Portfolio Diet Score: 3 points per serving

  • Viscous Fibre: 2.5 points
  • Oils (MUFAs): 0.5 point



  1. Pre-heat oven to 375°F (190°C).

  2. In a small pot, over medium-high heat, add green lentils, amaranth, and water, and bring it to a boil. Once boiling, reduce heat to low and simmer for 15 minutes or until al dente. Strain.

  3. In a large bowl, mix cooked amaranth and lentils with eggplant, psyllium husk, miso, parsley, garlic, pepper, and five spices until all ingredients are combined. Refrigerate for 1 hour.

  4. Form the patties by hand (around 2 tbsp of mixture per patty). Lightly coat them with breadcrumbs.

  5. On a large pan, over medium-high heat, heat up 3 tsp of canola oil. Fry patties for 2 minutes each side or until the breadcrumbs outside are lightly browned.

  6. Line a baking sheet with parchment paper and brush with 1 tsp of canola oil. Place the patties on the tray and bake in the oven for 15 minutes. Then, flip and cook for more 15 minutes.

  7. Serve patties with a green salad. Green Salad with Feta Tofu is recommended (see recipe).
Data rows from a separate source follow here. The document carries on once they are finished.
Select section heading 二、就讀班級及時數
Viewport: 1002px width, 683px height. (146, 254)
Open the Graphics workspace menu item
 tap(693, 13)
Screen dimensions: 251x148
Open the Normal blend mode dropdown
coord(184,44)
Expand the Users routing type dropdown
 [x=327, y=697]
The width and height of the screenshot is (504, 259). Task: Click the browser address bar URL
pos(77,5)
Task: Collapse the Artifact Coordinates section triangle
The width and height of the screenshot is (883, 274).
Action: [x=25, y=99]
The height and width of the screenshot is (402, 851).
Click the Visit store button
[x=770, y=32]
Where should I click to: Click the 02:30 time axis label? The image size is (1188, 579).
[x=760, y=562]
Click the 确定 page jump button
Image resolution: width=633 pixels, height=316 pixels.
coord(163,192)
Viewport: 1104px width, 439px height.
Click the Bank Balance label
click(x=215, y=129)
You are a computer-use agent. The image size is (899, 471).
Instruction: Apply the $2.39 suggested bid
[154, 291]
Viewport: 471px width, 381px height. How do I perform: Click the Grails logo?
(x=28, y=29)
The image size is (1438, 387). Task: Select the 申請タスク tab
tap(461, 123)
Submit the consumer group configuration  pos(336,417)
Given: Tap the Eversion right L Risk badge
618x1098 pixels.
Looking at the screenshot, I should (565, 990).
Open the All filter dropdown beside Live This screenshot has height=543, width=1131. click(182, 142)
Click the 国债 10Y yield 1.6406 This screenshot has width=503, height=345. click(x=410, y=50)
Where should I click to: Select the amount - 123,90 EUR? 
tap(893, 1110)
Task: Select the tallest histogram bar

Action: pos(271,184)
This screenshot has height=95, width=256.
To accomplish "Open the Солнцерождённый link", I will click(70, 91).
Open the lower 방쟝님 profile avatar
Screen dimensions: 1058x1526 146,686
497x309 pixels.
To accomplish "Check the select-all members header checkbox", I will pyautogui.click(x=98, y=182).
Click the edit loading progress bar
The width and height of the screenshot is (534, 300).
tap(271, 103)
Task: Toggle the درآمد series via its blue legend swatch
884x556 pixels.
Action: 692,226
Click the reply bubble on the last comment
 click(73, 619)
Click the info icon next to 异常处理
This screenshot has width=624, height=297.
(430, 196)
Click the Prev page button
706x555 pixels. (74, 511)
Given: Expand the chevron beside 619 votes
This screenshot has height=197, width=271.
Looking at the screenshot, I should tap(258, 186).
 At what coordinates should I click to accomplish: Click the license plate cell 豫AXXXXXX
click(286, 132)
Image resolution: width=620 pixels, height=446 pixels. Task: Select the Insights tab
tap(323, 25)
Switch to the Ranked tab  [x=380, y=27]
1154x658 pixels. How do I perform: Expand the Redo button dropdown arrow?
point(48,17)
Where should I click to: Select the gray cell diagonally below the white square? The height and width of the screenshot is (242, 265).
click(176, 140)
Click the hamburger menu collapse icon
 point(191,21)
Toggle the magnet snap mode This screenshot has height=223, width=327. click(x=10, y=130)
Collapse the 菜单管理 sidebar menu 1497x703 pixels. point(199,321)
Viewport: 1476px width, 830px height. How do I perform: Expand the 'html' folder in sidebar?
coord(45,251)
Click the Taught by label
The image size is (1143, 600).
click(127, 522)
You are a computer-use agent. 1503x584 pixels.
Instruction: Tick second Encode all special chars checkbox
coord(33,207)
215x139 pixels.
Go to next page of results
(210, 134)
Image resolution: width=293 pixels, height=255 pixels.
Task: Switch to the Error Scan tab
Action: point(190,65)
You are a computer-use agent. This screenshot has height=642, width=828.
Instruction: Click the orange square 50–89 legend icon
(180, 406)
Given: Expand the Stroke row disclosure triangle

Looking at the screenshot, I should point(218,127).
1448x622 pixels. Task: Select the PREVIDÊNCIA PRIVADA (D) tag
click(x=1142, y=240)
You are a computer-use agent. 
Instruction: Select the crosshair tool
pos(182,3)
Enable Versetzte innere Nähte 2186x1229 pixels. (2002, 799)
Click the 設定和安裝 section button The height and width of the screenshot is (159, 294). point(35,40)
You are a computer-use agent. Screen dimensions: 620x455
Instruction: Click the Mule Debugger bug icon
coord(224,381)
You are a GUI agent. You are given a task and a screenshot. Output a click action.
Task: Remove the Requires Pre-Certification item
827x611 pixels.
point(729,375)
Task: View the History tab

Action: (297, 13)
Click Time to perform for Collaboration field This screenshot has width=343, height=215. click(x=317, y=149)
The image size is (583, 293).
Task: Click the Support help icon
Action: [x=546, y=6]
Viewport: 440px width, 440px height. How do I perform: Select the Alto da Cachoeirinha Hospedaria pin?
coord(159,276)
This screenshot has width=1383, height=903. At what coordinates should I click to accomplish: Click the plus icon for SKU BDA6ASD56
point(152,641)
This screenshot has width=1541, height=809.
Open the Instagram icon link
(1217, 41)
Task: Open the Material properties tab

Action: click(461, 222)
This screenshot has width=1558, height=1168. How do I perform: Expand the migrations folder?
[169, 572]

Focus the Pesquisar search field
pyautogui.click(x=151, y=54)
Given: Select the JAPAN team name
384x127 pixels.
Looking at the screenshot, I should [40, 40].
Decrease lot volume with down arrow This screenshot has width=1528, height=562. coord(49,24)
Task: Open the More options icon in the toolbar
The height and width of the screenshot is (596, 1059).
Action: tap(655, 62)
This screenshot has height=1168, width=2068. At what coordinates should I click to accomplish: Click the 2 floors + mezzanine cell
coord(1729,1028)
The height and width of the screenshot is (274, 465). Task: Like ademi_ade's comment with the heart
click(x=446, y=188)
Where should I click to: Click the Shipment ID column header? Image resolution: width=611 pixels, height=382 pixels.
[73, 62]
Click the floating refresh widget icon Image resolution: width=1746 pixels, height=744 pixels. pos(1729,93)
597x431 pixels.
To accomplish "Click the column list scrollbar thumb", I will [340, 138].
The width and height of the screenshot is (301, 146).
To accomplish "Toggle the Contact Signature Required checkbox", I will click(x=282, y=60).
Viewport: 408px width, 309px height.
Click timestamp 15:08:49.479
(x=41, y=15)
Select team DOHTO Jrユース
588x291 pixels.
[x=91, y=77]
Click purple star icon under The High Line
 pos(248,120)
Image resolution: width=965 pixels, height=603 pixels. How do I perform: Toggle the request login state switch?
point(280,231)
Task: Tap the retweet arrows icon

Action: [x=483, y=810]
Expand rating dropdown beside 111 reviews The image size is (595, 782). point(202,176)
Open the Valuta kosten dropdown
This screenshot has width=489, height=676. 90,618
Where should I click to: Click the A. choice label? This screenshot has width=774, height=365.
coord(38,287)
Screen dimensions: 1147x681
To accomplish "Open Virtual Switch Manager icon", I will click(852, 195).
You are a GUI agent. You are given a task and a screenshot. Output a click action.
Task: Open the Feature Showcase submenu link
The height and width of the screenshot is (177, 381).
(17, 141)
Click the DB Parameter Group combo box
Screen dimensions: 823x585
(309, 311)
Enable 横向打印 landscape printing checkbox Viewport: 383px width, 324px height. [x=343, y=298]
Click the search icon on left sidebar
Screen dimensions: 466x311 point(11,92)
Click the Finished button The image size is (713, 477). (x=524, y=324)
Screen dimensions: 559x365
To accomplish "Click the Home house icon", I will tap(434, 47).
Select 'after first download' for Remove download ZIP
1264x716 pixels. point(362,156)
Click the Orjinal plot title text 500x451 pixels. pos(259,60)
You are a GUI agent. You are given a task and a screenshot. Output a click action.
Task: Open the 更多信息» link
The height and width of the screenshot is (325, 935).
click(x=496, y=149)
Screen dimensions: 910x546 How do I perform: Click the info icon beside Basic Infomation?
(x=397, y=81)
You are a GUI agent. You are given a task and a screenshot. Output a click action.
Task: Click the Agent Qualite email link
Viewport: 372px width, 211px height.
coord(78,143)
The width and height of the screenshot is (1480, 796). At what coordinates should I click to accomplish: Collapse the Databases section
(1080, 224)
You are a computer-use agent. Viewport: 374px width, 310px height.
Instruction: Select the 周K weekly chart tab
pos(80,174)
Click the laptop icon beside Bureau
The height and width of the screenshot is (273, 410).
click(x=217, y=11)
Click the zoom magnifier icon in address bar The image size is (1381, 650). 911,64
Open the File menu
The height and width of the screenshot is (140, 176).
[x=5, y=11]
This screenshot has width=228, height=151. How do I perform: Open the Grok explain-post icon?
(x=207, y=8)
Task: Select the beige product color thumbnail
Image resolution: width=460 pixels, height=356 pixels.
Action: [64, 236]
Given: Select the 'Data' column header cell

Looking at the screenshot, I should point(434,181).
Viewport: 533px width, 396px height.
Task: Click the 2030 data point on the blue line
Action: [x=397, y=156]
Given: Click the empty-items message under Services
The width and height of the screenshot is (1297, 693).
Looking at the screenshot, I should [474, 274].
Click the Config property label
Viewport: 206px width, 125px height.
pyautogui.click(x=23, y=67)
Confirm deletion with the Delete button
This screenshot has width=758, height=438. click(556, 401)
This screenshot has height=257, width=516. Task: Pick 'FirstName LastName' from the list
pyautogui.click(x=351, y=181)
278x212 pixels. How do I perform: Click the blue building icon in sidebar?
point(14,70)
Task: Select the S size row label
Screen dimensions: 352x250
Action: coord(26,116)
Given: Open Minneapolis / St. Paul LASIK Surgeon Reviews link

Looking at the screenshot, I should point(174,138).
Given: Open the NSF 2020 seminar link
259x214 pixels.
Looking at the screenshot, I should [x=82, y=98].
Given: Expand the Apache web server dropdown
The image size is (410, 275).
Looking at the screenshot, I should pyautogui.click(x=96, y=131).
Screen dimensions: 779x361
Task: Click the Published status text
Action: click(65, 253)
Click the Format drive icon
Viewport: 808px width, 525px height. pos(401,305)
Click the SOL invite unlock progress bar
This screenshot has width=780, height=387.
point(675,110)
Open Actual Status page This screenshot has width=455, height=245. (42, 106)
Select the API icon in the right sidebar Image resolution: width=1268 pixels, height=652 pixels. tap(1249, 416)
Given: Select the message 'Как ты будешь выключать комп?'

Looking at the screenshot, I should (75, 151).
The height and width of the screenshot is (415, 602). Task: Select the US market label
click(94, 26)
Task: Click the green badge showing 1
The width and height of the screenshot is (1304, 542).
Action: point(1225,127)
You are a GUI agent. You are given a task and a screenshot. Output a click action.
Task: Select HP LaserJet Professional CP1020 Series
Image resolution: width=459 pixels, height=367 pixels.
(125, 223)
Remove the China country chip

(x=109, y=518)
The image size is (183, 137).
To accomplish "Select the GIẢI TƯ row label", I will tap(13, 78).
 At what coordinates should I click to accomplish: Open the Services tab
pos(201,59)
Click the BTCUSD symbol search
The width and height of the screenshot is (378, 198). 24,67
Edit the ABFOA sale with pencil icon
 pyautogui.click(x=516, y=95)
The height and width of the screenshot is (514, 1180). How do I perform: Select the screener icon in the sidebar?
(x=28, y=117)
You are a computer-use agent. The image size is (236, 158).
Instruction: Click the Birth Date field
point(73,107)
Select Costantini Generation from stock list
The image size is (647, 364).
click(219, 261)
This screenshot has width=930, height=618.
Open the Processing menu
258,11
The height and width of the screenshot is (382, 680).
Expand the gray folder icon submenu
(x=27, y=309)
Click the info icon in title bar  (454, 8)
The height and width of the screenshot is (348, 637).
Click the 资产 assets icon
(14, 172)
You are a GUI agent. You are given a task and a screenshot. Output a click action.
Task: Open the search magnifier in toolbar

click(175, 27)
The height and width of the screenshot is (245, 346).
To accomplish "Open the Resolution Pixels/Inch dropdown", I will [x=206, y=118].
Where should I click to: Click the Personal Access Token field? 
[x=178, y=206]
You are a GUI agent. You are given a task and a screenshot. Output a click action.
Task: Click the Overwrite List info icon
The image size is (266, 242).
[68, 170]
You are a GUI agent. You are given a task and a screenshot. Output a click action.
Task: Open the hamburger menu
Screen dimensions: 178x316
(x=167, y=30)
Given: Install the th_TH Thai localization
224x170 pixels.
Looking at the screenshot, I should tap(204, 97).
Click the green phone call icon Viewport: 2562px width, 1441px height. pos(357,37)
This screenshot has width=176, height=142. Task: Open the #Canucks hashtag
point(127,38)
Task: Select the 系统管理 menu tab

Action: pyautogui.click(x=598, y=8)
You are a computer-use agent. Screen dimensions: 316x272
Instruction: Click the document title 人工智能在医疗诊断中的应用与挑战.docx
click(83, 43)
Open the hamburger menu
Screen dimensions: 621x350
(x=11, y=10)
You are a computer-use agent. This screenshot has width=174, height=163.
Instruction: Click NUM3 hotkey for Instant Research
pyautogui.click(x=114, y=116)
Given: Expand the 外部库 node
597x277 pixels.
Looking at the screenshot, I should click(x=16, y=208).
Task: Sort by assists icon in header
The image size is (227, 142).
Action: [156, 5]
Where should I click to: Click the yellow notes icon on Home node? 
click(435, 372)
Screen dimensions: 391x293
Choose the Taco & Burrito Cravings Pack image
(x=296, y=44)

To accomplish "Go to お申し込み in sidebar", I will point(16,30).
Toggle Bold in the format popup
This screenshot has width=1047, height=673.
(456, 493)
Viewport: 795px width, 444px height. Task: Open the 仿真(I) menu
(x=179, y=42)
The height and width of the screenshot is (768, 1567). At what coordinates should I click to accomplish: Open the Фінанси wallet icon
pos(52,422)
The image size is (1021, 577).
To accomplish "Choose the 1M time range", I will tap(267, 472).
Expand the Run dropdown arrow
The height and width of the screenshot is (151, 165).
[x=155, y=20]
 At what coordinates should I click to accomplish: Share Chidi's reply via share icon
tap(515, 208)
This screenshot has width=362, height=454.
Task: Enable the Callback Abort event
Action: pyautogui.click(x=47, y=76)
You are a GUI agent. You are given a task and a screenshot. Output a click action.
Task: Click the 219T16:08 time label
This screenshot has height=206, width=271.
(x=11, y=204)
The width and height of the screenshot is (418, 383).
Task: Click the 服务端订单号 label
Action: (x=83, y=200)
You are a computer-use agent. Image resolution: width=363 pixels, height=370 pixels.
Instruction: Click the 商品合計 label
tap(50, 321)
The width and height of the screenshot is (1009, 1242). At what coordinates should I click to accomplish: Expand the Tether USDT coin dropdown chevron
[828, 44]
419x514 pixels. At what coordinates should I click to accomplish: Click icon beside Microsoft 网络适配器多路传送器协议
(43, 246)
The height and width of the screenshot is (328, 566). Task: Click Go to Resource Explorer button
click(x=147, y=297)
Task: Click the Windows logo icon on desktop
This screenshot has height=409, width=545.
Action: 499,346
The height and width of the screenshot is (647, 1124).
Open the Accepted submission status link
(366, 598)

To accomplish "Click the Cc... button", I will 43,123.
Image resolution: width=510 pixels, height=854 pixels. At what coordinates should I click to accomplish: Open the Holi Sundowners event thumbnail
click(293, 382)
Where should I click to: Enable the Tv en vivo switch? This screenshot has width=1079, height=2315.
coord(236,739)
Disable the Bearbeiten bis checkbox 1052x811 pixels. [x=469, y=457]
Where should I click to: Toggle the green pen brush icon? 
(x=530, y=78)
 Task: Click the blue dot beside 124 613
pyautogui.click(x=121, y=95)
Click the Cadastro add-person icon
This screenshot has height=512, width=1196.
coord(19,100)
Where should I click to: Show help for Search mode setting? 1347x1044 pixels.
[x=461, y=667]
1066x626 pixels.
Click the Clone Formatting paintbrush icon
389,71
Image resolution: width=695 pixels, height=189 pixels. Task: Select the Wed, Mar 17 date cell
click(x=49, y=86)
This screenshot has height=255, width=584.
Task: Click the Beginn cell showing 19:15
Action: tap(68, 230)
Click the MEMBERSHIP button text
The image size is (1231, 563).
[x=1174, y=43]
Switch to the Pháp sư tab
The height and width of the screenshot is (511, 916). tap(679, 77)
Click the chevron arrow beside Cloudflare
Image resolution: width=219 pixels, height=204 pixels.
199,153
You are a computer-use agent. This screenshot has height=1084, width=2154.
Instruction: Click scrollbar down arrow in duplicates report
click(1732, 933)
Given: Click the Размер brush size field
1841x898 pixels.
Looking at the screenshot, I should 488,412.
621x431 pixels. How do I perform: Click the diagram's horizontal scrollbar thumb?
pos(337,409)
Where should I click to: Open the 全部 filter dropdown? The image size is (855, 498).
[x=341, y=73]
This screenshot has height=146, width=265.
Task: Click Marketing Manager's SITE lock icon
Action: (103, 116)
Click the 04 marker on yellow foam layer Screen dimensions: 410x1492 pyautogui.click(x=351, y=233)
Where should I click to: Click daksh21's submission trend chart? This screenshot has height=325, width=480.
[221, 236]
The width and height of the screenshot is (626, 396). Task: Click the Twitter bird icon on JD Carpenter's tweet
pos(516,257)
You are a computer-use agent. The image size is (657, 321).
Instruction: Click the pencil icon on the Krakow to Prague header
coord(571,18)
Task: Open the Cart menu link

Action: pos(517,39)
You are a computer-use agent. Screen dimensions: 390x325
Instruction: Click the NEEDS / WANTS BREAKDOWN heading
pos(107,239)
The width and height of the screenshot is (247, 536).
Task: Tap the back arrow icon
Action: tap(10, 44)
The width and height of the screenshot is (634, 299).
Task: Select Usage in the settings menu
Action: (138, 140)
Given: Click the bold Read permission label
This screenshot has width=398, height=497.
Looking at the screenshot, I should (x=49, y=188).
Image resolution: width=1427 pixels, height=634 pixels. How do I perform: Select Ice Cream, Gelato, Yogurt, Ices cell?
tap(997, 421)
  • If the lentils and amaranth are still a bit hard, but the water has been evaporated, it is fine as they will also be cooked in the oven.
  • If the amaranth cannot be found, you can double the quantity of lentils.
  • The patties can be served as a snack with your favourable dipping sauce.
  • Patties can be stored in the fridge for up to 4 days.